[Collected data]
*** Block opens ***
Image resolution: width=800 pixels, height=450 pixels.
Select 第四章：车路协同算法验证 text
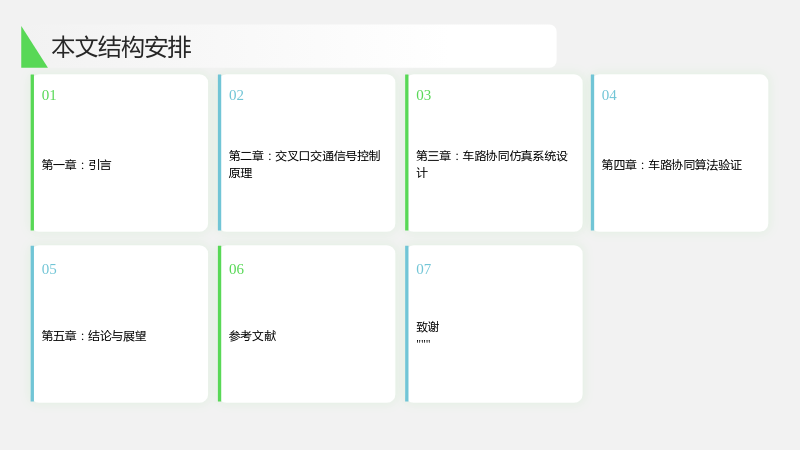click(x=672, y=165)
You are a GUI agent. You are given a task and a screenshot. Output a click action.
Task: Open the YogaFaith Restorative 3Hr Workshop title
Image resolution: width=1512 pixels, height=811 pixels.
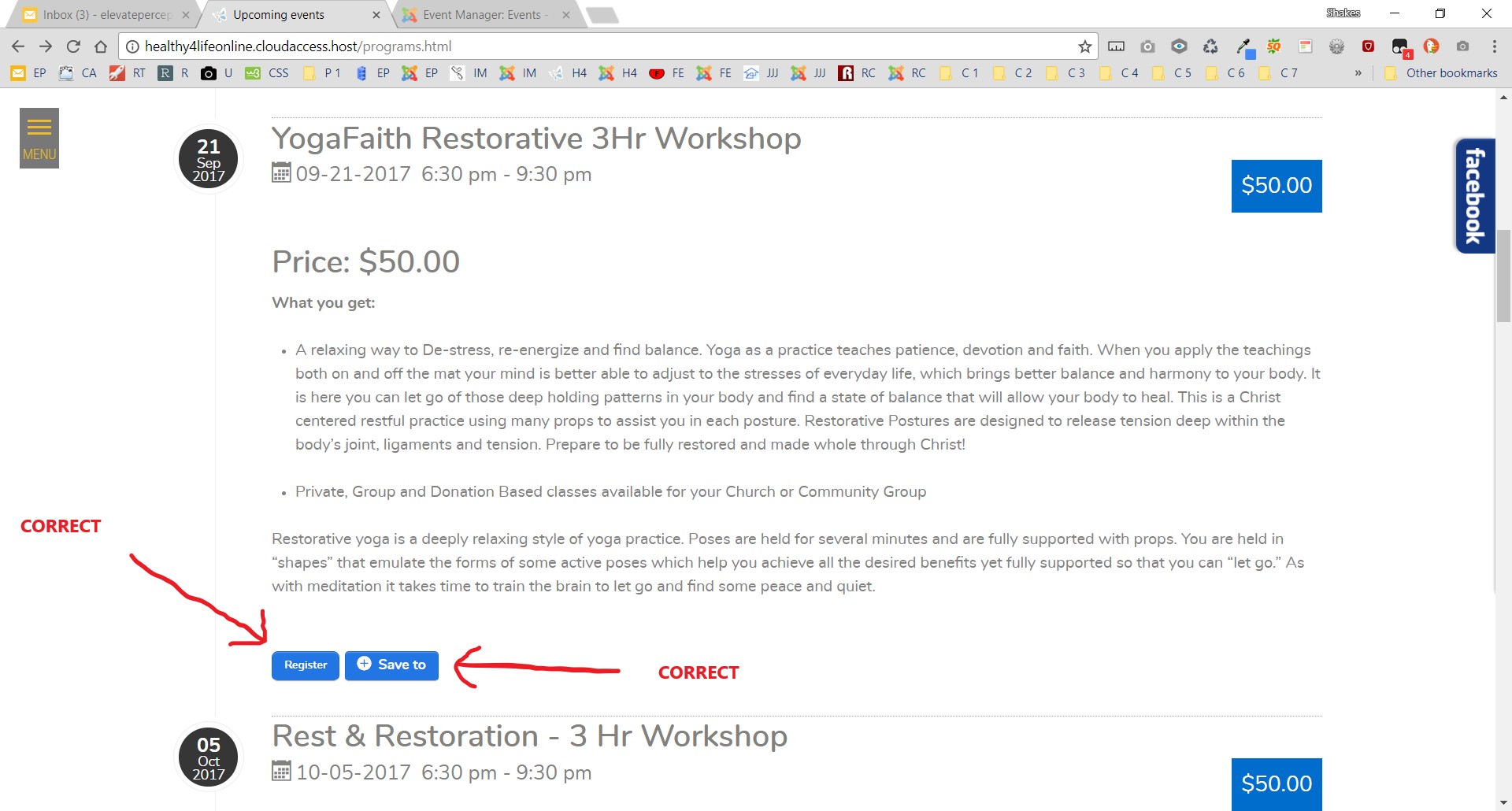pyautogui.click(x=536, y=139)
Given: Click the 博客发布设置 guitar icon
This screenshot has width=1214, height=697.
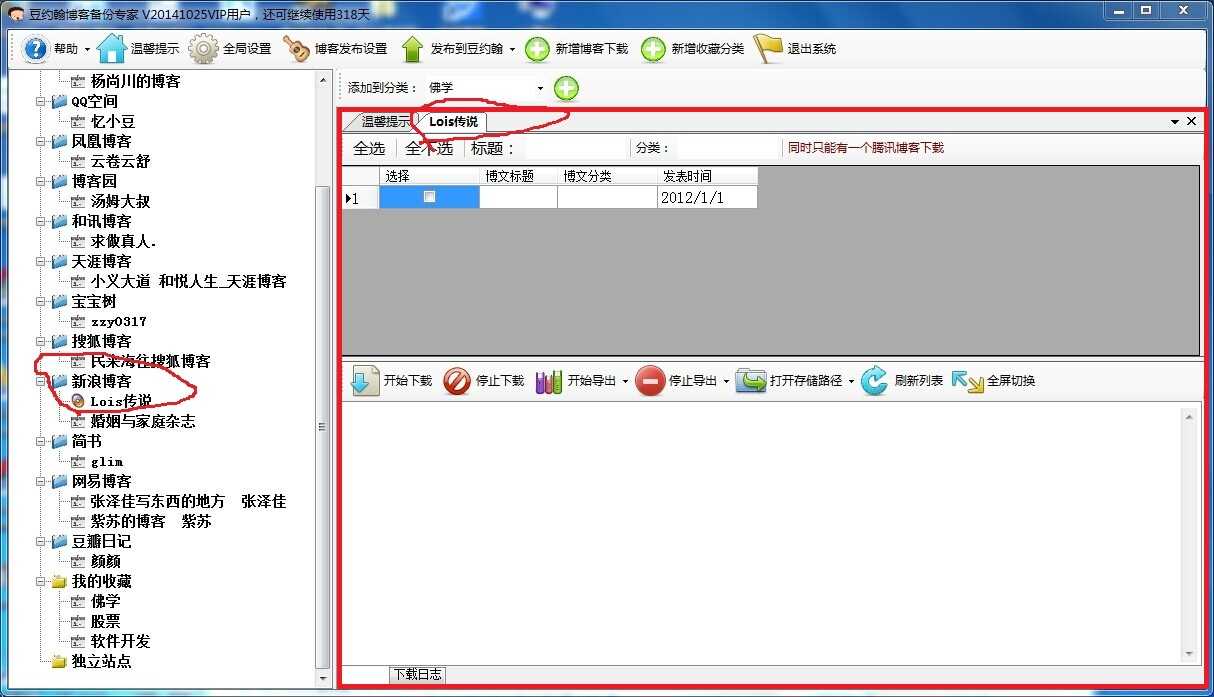Looking at the screenshot, I should pos(297,47).
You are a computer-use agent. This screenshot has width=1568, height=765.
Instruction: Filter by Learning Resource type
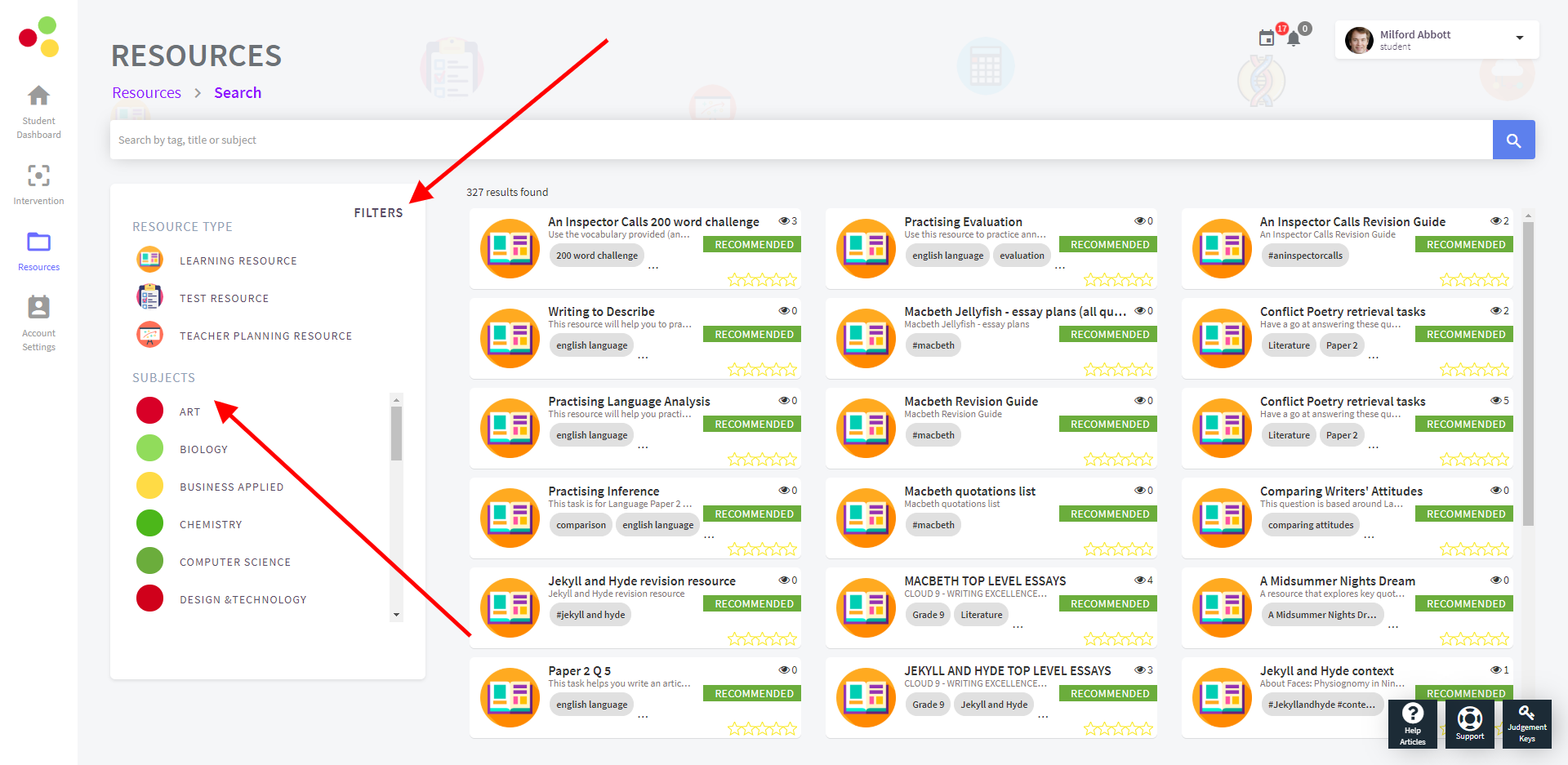(238, 261)
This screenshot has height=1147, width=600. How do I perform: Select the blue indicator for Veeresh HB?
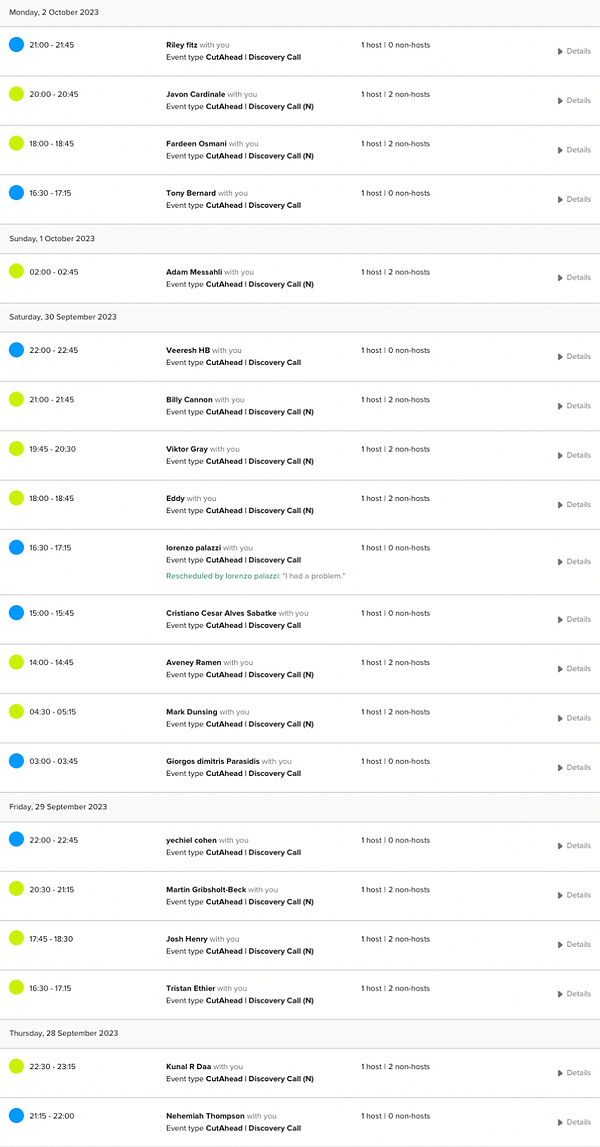pos(14,350)
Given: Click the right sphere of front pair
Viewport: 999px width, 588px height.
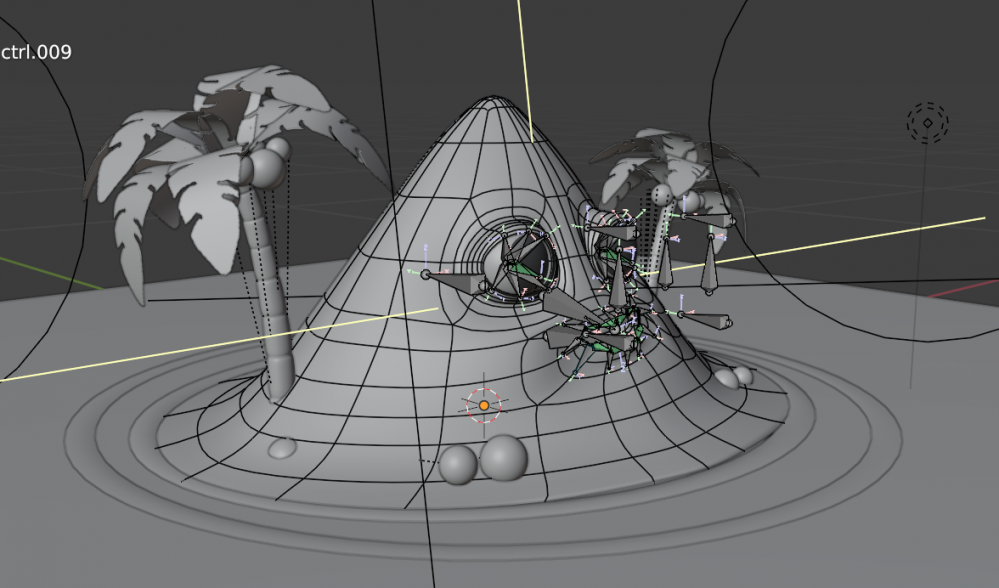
*** Block closes ***
◆ **What you have to do**
Using the records above, gather all lines where the string "agent" is present.

◆ **Solution for this exercise**
You are a GUI agent. You are given a task and a screenshot. Output a click action.
You are a computer-use agent. This screenshot has width=1568, height=765.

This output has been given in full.